About the job
We are looking for a Senior Applied Scientist to build the predictive intelligence powering capacity management for our workspace platform — developing machine learning systems that forecast demand, optimize resource allocation, and enable cost-efficient scaling at massive scale. This role requires someone who can translate complex business requirements into production ML systems, designing algorithms that balance customer experience with operational efficiency across a large and diverse fleet of capacity pools.
Responsibilities
• Architect and implement ML foundations for capacity management, building models that continuously learn and optimize across multiple dimensions including geography, platform, and instance type.
• Develop demand forecasting systems that anticipate usage patterns hours to weeks in advance, enabling proactive capacity decisions at scale.
• Build anomaly detection systems that identify capacity risks before they impact customers, improving service reliability and resilience.
• Design optimization algorithms that make high-frequency, automated decisions balancing two critical forces: ensuring a flawless customer experience where every operation succeeds, while maximizing cost efficiency through intelligent resource utilization and placement strategies.
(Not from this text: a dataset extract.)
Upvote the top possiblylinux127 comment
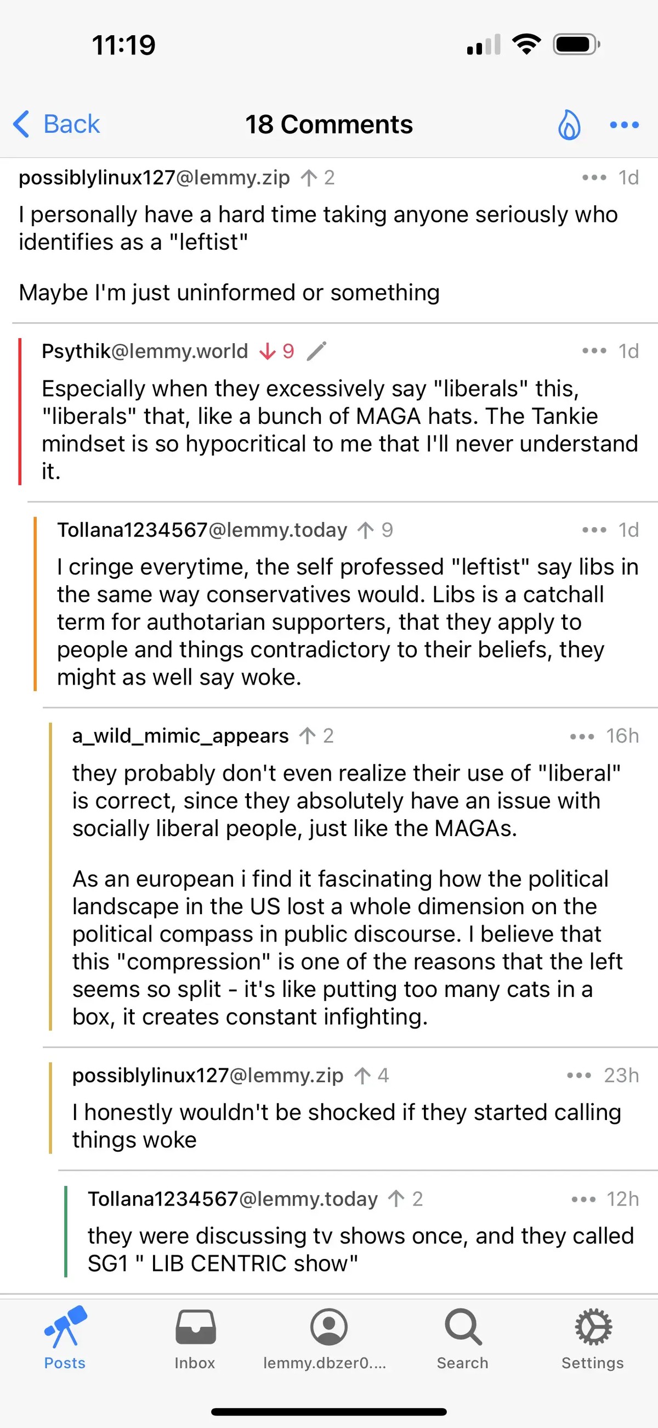The height and width of the screenshot is (1428, 658). (x=309, y=178)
• Apply advanced ML techniques including time-series forecasting, reinforcement learning, and causal inference to measure the true impact of capacity decisions on customer experience and cost.
• Engineer features from large-scale datasets spanning usage signals, session patterns, and infrastructure telemetry — capturing complex interactions across diverse workload types.
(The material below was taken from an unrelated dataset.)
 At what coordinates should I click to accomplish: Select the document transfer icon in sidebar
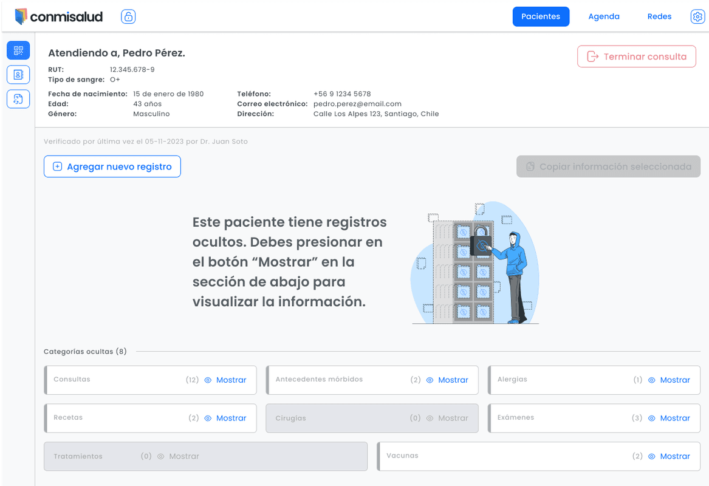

• Partner closely with product and engineering teams to translate product vision into scientific solutions, deploying models that process millions of predictions daily with sub-second latency requirements.
Qualifications
Minimum
- 3+ years of building machine learning models for business application experience
- PhD, or Master's degree and 6+ years of applied research experience
- Experience programming in Java, C++, Python or related language
- Experience with neural deep learning methods and machine learning
Preferred
- Experience with modeling tools such as R, scikit-learn, Spark MLLib, MxNet, Tensorflow, numpy, scipy etc.
- Experience with large scale distributed systems such as Hadoop, Spark etc.